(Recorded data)

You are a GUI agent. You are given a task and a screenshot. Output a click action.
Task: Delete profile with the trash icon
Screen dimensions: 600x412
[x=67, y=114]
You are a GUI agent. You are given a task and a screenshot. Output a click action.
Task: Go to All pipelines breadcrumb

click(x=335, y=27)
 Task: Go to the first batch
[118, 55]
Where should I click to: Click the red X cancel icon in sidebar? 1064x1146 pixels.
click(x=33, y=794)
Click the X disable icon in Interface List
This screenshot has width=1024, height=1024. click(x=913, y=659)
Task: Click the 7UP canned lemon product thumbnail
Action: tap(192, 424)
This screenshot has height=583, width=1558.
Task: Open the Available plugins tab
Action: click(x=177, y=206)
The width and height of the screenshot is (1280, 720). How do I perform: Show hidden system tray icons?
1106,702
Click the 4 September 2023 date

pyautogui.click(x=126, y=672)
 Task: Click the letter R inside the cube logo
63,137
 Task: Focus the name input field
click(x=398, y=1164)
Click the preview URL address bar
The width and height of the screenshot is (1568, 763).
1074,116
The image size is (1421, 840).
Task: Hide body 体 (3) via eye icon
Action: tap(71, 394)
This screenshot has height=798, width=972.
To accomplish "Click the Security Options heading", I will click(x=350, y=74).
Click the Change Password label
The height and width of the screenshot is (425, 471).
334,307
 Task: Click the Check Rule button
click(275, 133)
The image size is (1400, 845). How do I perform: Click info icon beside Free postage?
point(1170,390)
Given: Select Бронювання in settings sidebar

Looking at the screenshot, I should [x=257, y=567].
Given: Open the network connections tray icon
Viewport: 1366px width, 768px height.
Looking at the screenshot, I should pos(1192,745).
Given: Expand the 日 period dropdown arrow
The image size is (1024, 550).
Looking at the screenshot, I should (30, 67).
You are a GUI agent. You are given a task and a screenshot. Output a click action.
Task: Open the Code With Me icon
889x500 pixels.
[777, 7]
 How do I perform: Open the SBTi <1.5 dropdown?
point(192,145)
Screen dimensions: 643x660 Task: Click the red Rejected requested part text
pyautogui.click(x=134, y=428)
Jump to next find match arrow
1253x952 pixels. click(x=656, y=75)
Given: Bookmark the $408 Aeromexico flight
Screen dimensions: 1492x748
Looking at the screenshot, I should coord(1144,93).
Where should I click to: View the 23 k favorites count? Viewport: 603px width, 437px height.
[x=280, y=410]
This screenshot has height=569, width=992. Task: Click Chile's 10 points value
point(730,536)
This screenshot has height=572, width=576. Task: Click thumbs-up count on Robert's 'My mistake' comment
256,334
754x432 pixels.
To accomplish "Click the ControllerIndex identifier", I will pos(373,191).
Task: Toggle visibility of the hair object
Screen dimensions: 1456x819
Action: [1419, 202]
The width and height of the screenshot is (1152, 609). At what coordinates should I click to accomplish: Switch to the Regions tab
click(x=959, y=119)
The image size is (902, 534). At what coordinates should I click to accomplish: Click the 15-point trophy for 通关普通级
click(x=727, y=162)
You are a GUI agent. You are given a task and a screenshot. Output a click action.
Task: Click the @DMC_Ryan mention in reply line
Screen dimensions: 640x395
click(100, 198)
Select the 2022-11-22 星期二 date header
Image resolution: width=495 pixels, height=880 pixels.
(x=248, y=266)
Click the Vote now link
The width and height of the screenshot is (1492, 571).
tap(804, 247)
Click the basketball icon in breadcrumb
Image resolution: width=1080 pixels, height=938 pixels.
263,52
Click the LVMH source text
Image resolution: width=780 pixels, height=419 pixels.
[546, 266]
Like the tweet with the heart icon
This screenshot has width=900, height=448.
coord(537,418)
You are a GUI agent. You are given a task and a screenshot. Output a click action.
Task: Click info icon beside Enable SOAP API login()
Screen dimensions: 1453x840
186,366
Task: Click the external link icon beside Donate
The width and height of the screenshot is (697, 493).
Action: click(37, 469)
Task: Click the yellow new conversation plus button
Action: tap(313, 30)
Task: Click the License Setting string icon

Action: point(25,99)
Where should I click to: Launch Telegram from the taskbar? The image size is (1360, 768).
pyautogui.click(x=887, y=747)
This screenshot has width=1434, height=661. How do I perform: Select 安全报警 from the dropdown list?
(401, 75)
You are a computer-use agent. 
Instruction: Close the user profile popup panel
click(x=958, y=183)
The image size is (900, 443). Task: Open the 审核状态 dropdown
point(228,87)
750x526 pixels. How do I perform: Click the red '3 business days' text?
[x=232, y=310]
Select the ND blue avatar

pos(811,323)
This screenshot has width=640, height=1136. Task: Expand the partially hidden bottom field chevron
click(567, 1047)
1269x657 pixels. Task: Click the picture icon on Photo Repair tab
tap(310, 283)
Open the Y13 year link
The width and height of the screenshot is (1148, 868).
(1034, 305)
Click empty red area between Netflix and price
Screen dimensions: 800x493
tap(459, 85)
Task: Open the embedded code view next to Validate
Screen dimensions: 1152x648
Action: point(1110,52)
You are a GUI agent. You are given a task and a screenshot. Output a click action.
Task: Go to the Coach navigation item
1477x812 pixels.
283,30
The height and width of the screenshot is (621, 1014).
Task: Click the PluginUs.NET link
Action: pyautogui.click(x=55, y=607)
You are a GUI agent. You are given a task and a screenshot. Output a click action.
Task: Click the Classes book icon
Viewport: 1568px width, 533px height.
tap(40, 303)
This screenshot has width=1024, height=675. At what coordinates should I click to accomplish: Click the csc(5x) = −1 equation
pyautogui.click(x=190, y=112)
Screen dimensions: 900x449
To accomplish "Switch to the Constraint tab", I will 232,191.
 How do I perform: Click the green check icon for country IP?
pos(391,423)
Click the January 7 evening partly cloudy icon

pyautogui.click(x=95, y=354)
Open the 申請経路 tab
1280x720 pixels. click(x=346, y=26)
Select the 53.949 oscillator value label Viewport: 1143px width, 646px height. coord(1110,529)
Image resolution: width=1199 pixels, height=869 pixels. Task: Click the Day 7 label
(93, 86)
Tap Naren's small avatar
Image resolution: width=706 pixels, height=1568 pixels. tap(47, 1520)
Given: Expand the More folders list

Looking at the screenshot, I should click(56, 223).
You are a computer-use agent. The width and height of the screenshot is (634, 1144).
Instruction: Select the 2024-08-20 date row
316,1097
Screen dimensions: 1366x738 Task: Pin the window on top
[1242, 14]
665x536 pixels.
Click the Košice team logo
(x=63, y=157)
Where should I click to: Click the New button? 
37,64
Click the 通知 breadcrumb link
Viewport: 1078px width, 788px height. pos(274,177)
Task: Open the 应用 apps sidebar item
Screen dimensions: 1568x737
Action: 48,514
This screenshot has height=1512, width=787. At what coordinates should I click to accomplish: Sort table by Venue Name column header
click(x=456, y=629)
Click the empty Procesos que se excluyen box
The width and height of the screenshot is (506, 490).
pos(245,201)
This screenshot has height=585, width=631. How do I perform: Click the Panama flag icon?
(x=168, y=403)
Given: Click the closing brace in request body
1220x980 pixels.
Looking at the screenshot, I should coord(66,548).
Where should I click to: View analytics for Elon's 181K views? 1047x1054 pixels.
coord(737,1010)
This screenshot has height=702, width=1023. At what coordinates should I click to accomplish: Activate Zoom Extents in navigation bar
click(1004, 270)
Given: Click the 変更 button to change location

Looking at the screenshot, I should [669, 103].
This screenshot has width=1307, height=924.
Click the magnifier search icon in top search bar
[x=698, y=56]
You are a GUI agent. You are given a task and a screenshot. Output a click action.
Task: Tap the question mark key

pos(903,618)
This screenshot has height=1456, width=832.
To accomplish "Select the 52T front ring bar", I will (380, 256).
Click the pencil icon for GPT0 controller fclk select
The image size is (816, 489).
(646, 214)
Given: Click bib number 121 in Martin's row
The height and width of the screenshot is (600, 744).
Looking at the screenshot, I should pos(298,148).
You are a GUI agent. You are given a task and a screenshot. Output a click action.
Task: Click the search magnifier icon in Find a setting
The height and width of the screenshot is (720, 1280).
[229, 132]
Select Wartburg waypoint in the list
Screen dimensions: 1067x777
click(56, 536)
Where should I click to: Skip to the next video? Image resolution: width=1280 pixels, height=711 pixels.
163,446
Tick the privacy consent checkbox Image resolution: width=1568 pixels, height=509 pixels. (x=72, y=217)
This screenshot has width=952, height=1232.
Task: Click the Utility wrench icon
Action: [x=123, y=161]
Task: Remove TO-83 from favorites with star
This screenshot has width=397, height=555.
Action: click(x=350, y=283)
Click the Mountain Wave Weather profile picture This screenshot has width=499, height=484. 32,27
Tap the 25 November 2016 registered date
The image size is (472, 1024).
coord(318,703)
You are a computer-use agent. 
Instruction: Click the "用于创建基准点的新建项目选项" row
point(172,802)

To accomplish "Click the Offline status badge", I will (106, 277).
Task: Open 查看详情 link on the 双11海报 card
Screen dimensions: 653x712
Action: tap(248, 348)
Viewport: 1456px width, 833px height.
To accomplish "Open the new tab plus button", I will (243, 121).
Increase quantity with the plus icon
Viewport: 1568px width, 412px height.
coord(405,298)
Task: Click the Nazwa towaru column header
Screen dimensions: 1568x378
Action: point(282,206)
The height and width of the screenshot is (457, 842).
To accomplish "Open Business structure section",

WHAT TO WORK ON. Please copy the lines above from the line with "889x500 pixels." up to and including the line with "Given: Bookmark the $408 Aeromexico flight", exactly as written and with nothing else.

ANSWER SPACE.
889x500 pixels.
[777, 7]
 How do I perform: Open the SBTi <1.5 dropdown?
point(192,145)
Screen dimensions: 643x660 Task: Click the red Rejected requested part text
pyautogui.click(x=134, y=428)
Jump to next find match arrow
1253x952 pixels. click(x=656, y=75)
Given: Bookmark the $408 Aeromexico flight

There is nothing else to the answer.